---
I'm sitting on the cold, hard floor of a corridor, my back roughly braced by a concrete wall. It is as silent as a catacomb. I'm quite alone in this bricked basement passage, which meanders unevenly towards the subterranean kitchen.
The students on campus have all gone home; I've elected to stay for my own complicated reasons, sitting here, introspecting, struggling to figure out who my actions are hurting, really.
Just the usual people.
---
Élisabeth was the biggest part of it, I think. She has to be part of the background to my current estrangement, my refusal here and now to do the right thing.
It was the thing with Élisabeth which had prompted the most egregious round of their moralising, even leading to physical violence. Yes, my father had really lost it there.
"I never touched another woman before your mother," he had shouted as the blows landed on my shoulders, battering my raised, defensive forearms.

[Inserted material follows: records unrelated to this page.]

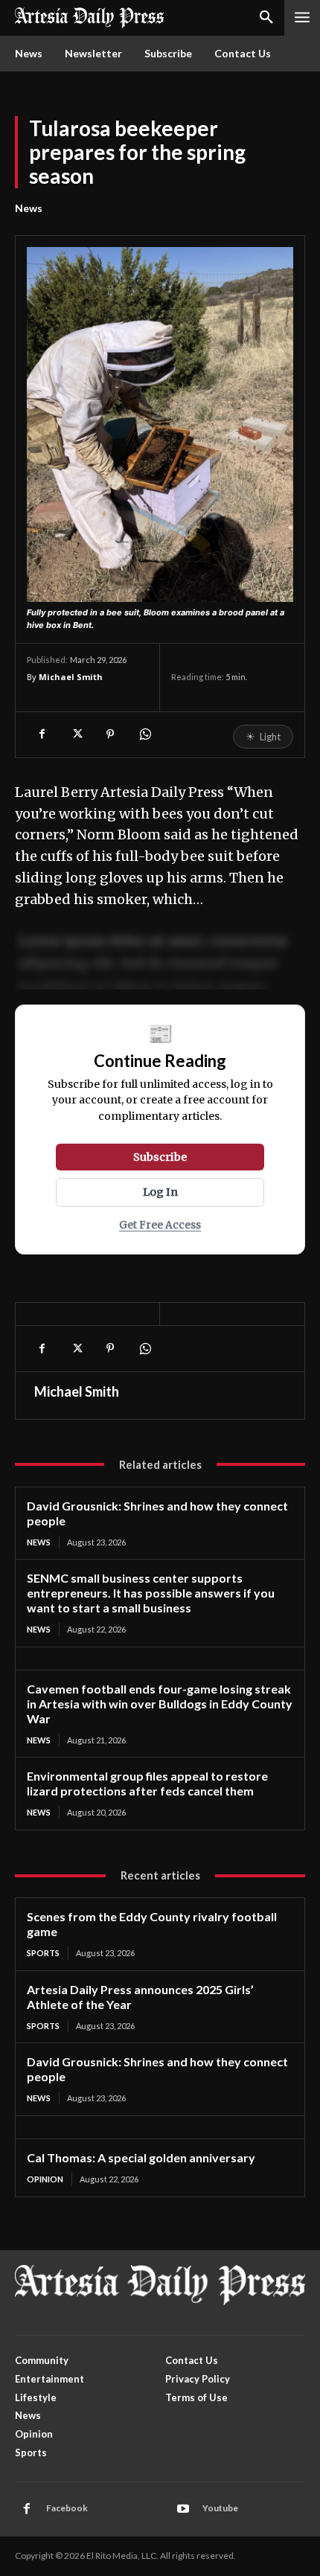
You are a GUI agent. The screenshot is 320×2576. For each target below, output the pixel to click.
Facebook (67, 2507)
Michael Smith (71, 676)
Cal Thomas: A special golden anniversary (141, 2157)
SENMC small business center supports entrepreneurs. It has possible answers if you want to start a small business (151, 1593)
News (28, 208)
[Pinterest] (110, 734)
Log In (160, 1192)
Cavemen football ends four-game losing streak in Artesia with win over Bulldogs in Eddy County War (159, 1704)
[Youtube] (183, 2509)
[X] (76, 734)
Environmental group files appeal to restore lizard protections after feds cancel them (147, 1783)
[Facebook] (42, 734)
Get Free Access (160, 1225)
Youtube (220, 2507)
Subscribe (160, 1157)
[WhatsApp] (144, 734)
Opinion (45, 2179)
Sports (43, 1953)
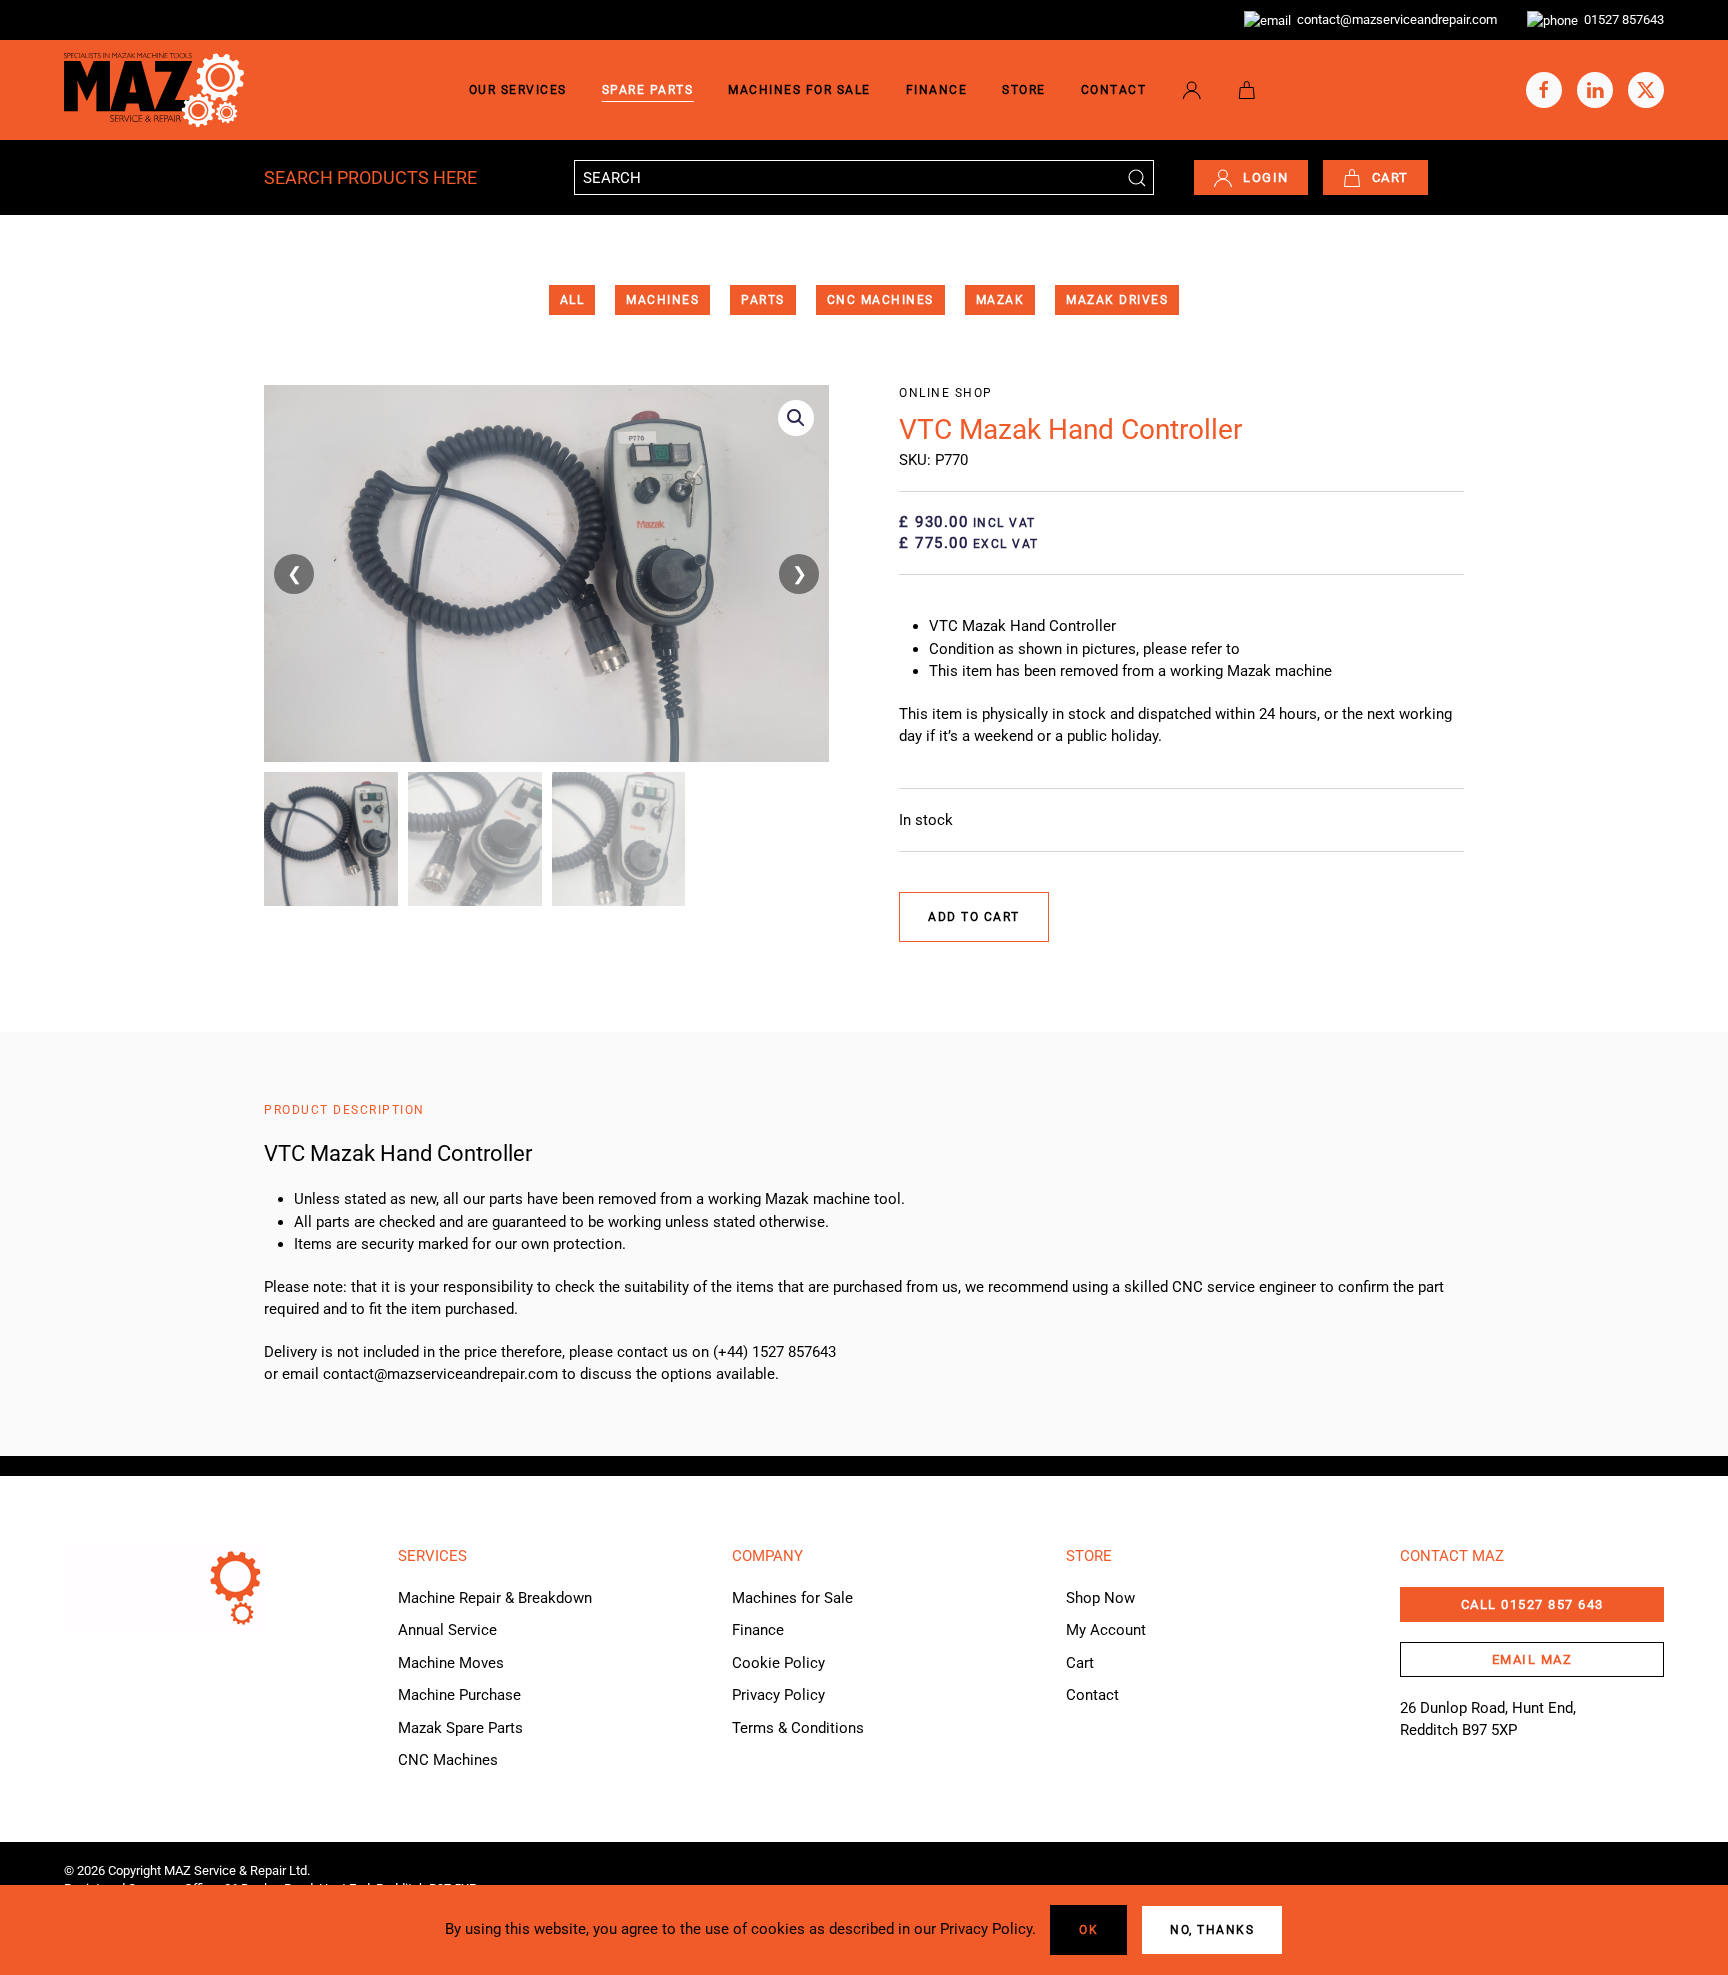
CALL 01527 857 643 (1532, 1604)
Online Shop (946, 393)
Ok (1088, 1930)
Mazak (1000, 300)
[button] (796, 418)
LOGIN (1266, 177)
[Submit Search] (1136, 177)
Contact (1114, 90)
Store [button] (1024, 90)
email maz (1532, 1659)
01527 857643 (1621, 19)
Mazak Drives (1117, 300)
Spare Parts (648, 90)
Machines (662, 300)
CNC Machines (880, 300)
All (572, 300)
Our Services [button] (518, 90)
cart (1390, 177)
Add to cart (974, 917)
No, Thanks (1212, 1930)
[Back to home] (154, 90)
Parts (763, 300)
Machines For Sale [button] (799, 90)
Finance (937, 90)
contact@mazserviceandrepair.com (1394, 19)
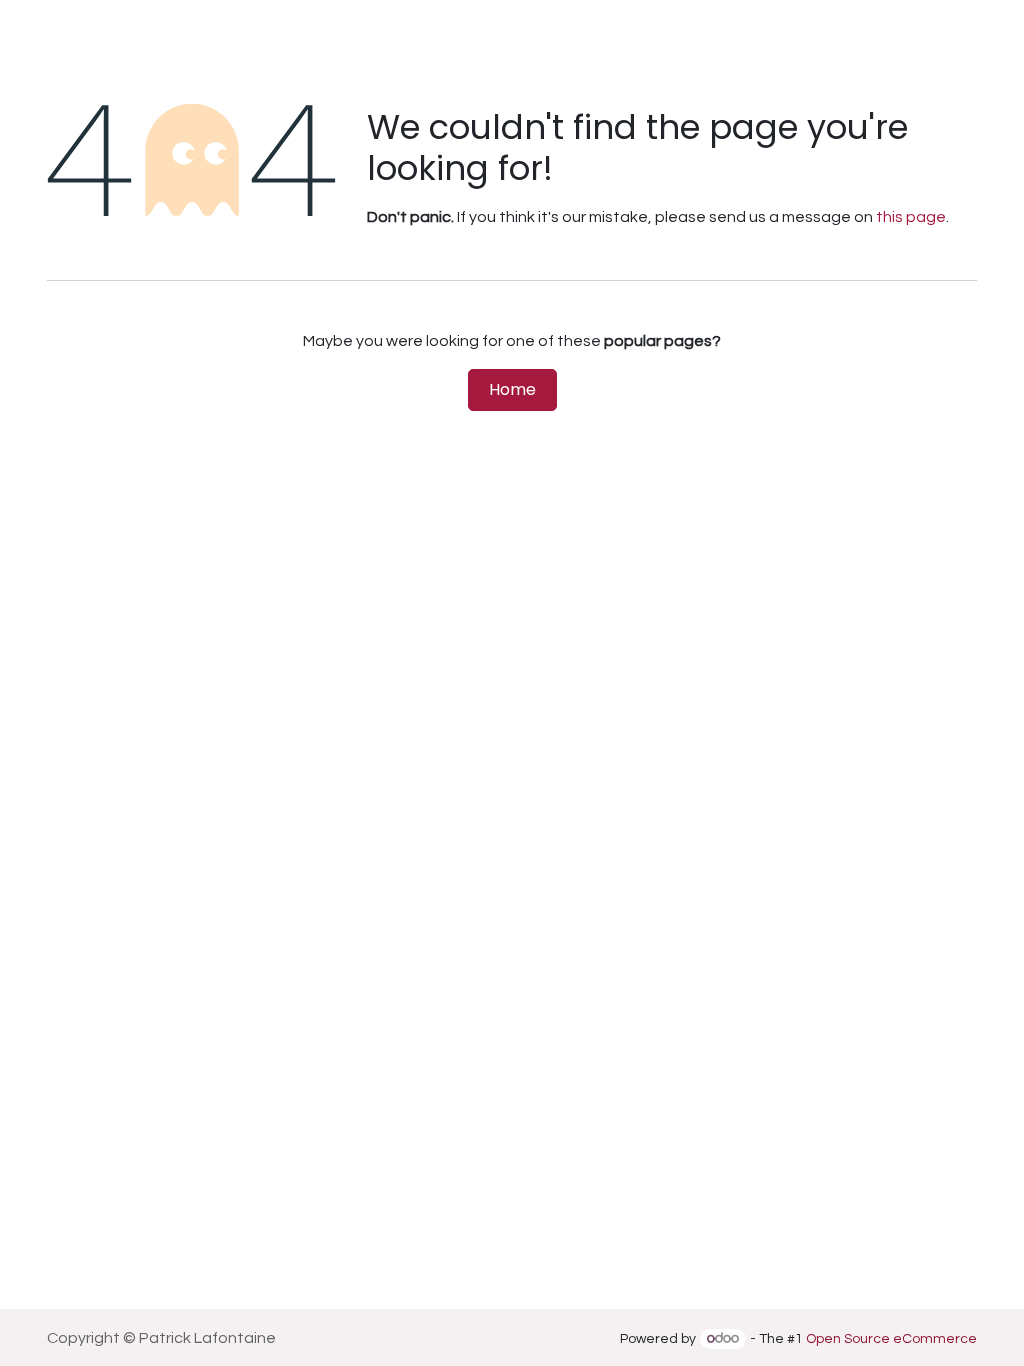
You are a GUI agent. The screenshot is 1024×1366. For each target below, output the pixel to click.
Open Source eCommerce (891, 1339)
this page (911, 217)
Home (512, 389)
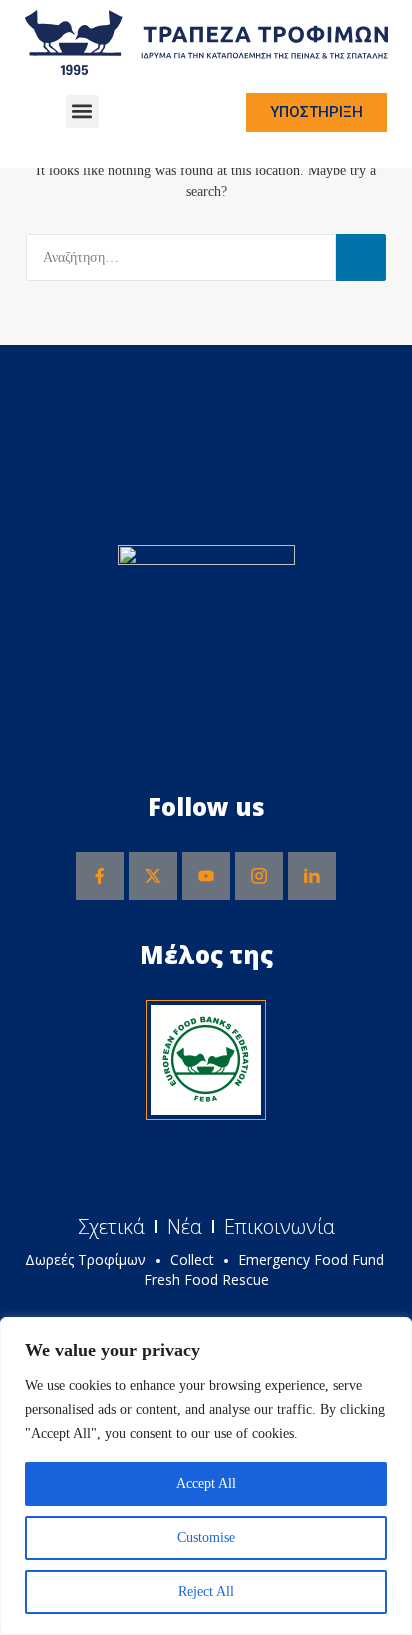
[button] (82, 111)
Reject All (206, 1591)
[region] (206, 1476)
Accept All (206, 1483)
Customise (206, 1537)
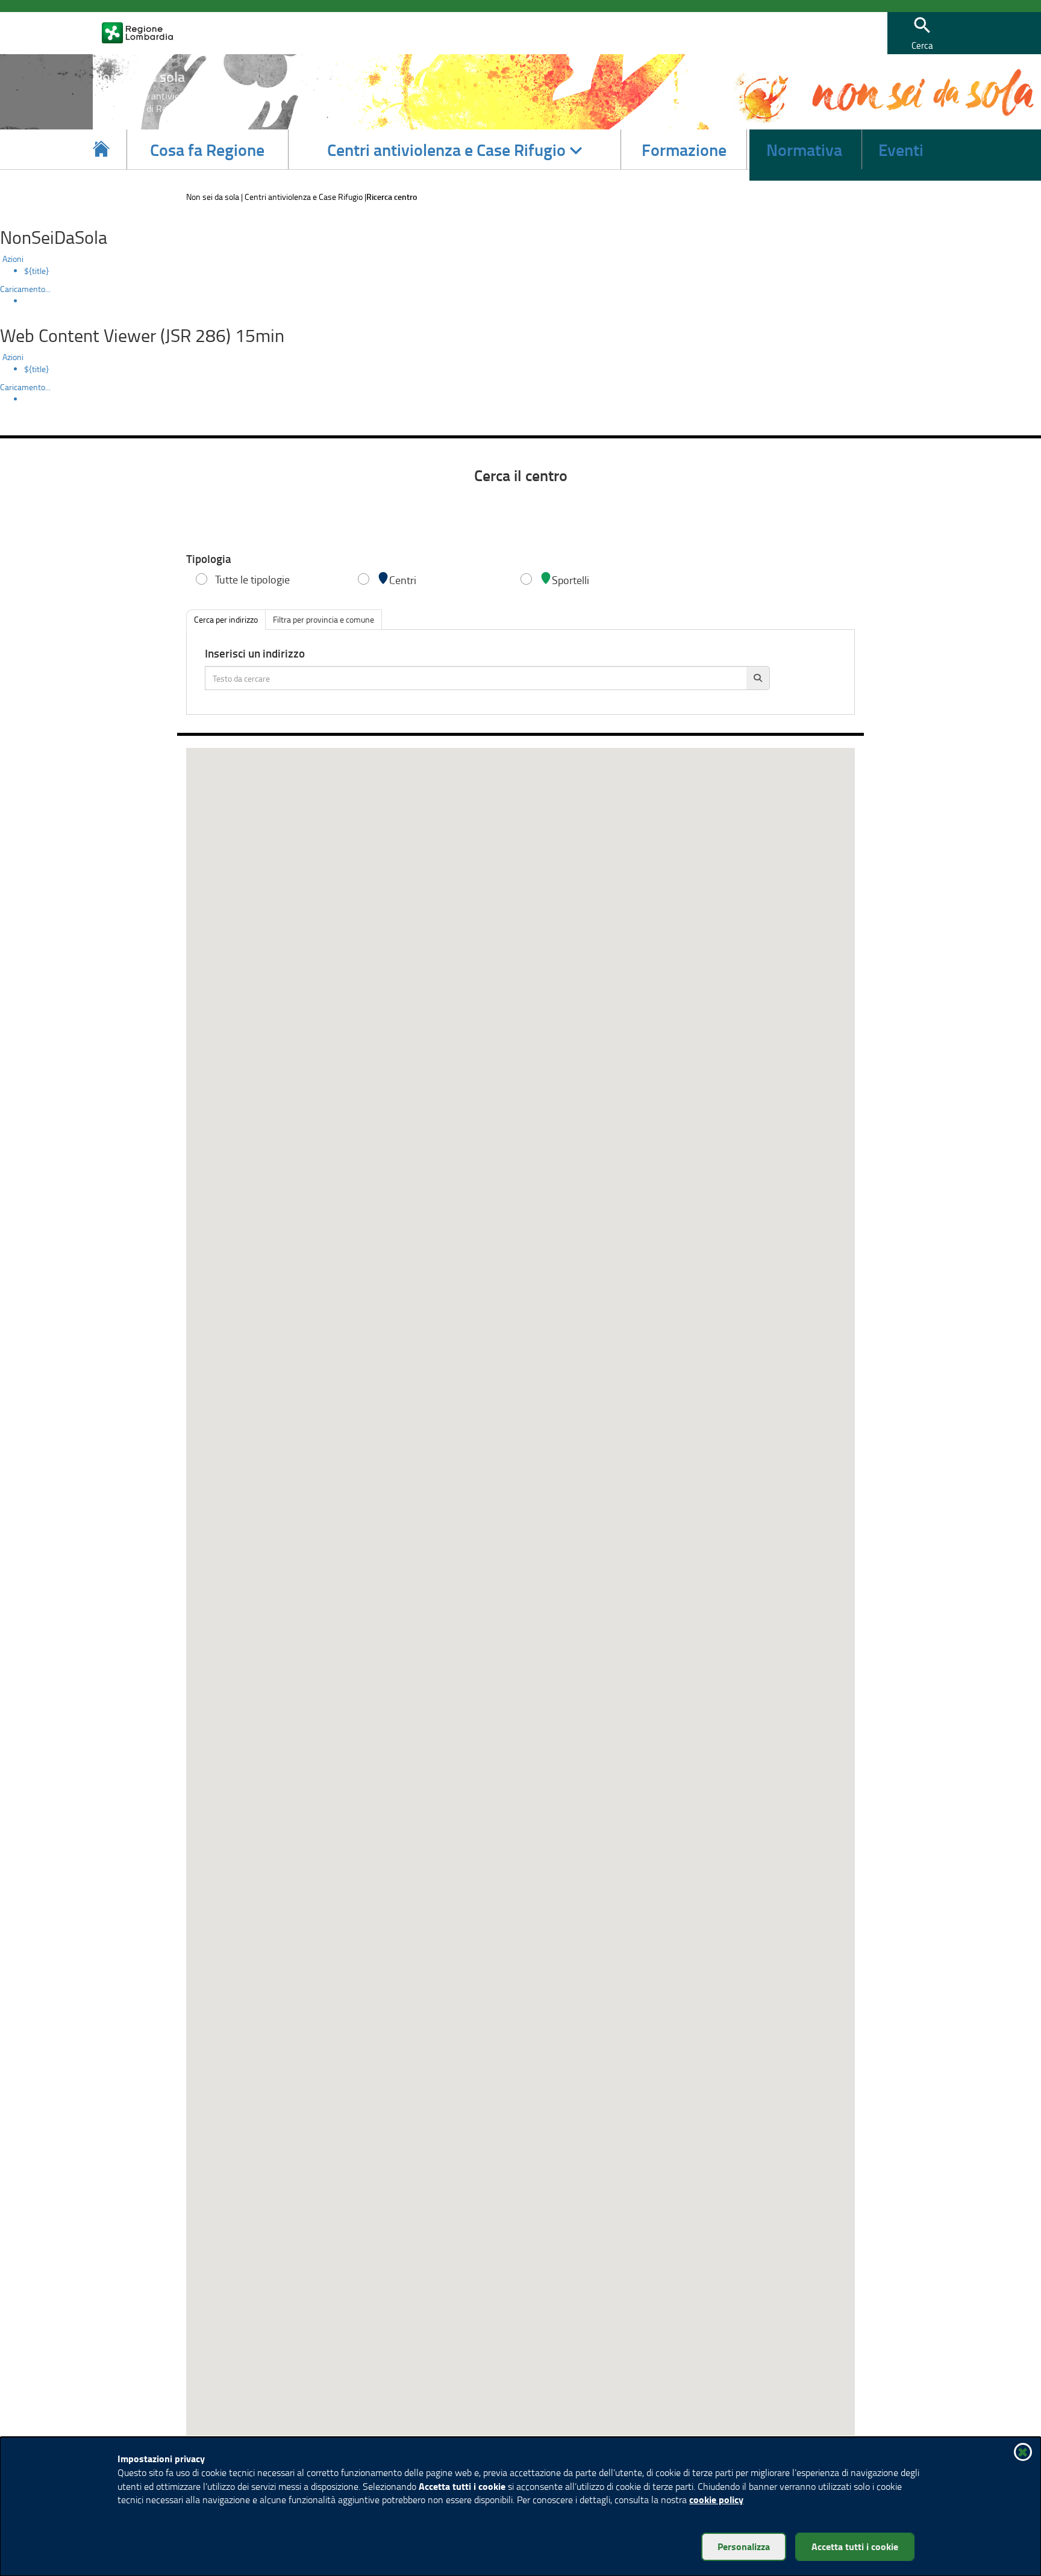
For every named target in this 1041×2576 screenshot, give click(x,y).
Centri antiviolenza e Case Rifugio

Why not hit him back? That would surely have marked the path of no return. Besides, I saw, in part, where the anger was coming from: the despair and emptiness in my father's nasty moralistic little life.
And a little bit of me was surprised: what, my father has never had sex with any other woman?
---
My relationship with Élisabeth came in three phases, the first of which was quite innocuous. I left school a year ago, in December, but was not due to start university until the following September (I have been here at university for four months though it feels like forever).
There had been some discussions of voluntary work overseas but the dates didn't quite work out. Instead I spent the spring and summer in that cold, distant northern town, working as a live-in assistant at a special residential home for disabled kids. These were teens who couldn't do much of anything. I helped them get dressed, taught them and organised trips.
On my arrival in January, I had been assigned my own little bedroom at the end of a shiny new corridor (the school was refreshingly modern). Next along was a staff room. And then there was Élisabeth's room, laid out, as I was to discover, just the same as mine.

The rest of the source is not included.